YOUR GOAL ->
Working from the listing below, pick each line containing the word "will" and copy it.

[Start of section]

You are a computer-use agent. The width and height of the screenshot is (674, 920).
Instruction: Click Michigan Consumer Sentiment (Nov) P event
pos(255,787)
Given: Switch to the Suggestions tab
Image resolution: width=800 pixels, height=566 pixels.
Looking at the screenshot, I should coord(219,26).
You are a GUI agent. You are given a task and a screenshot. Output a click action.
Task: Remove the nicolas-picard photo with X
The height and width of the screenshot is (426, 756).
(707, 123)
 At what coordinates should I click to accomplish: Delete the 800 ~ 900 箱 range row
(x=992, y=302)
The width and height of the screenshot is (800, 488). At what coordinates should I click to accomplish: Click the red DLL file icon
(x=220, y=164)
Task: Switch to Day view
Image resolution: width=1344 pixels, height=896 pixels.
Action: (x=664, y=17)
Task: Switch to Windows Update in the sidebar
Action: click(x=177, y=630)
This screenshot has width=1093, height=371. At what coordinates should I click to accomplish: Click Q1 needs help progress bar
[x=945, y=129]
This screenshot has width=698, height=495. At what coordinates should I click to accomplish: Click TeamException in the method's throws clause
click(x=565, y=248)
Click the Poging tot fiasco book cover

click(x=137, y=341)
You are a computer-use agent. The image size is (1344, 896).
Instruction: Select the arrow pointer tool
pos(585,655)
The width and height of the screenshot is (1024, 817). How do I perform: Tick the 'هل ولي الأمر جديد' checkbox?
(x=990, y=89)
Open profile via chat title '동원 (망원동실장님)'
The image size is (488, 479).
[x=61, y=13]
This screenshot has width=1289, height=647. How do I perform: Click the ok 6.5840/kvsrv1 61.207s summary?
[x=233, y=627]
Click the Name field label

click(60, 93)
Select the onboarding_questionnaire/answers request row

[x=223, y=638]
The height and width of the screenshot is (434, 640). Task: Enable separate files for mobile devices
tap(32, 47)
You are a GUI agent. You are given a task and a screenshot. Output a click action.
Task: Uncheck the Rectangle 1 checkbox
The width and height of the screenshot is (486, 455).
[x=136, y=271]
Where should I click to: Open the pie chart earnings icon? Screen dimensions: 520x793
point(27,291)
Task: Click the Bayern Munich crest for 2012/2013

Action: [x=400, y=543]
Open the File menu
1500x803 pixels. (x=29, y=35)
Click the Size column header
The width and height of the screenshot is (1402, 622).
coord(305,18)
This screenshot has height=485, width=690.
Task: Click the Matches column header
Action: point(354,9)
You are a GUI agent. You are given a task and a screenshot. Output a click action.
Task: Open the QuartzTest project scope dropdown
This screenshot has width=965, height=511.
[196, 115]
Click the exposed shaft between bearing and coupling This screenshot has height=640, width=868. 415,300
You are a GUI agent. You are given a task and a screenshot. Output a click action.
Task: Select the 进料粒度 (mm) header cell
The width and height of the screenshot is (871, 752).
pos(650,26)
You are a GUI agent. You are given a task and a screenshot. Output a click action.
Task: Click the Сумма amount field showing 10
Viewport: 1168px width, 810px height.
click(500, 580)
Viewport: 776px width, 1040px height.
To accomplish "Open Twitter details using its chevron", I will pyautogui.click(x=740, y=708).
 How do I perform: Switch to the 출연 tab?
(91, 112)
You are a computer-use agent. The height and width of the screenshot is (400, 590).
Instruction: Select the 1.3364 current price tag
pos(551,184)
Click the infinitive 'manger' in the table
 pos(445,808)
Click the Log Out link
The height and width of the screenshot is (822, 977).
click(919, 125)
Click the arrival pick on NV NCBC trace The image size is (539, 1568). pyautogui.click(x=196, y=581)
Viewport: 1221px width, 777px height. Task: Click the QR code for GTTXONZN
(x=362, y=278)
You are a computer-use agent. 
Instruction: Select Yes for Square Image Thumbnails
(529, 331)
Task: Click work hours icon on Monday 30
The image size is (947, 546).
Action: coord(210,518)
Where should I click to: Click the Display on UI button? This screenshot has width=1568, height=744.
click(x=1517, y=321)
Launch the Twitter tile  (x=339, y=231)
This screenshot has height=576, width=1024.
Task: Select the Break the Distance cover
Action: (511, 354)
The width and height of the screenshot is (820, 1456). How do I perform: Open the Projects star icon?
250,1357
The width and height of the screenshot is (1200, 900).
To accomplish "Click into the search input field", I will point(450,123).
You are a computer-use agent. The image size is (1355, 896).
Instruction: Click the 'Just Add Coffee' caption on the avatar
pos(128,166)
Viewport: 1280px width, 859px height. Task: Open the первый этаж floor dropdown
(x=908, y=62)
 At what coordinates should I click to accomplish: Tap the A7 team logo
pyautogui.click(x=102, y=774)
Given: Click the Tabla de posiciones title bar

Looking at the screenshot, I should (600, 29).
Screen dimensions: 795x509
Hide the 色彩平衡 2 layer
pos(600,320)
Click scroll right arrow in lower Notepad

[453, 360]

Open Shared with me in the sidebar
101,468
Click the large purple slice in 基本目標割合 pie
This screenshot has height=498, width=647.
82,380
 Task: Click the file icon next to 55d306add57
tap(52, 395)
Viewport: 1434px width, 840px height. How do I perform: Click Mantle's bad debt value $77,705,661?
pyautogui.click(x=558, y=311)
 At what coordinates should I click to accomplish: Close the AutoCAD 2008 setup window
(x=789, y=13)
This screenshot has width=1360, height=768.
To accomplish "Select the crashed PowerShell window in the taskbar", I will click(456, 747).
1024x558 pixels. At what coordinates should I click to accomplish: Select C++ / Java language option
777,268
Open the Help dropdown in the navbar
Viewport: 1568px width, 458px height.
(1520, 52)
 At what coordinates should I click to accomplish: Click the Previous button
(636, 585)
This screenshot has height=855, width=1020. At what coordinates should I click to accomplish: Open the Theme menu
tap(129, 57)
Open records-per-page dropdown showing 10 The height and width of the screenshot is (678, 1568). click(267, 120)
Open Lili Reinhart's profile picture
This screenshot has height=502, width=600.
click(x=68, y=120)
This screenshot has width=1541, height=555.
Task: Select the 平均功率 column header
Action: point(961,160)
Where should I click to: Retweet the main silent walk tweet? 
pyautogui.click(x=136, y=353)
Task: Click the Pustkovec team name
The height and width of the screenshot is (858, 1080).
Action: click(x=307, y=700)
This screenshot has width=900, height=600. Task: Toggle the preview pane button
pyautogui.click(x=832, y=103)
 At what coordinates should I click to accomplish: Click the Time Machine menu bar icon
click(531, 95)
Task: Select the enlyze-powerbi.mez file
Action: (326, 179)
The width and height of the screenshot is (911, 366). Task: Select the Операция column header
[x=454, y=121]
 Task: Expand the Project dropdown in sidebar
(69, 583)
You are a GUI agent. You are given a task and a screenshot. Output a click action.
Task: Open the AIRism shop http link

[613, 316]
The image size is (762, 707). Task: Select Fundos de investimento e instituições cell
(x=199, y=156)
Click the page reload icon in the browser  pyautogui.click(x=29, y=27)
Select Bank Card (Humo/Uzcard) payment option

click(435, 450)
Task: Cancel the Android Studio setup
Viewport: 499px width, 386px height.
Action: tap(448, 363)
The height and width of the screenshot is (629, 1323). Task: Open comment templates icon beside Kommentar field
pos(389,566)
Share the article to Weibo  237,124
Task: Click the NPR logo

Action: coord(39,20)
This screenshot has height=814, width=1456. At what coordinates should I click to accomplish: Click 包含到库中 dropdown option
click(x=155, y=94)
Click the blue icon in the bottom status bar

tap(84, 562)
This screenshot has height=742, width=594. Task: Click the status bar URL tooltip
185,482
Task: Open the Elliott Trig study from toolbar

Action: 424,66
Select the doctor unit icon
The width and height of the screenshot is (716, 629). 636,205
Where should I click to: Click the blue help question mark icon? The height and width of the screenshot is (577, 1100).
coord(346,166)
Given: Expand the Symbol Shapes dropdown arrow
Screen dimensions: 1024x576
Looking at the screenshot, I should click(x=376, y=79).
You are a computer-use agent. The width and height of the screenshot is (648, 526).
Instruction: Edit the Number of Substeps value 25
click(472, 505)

[End of section]

TASK ANSWER ->
To accomplish "Open Twitter details using its chevron", I will pyautogui.click(x=740, y=708).
To accomplish "Click into the search input field", I will point(450,123).
To accomplish "Select the crashed PowerShell window in the taskbar", I will click(456, 747).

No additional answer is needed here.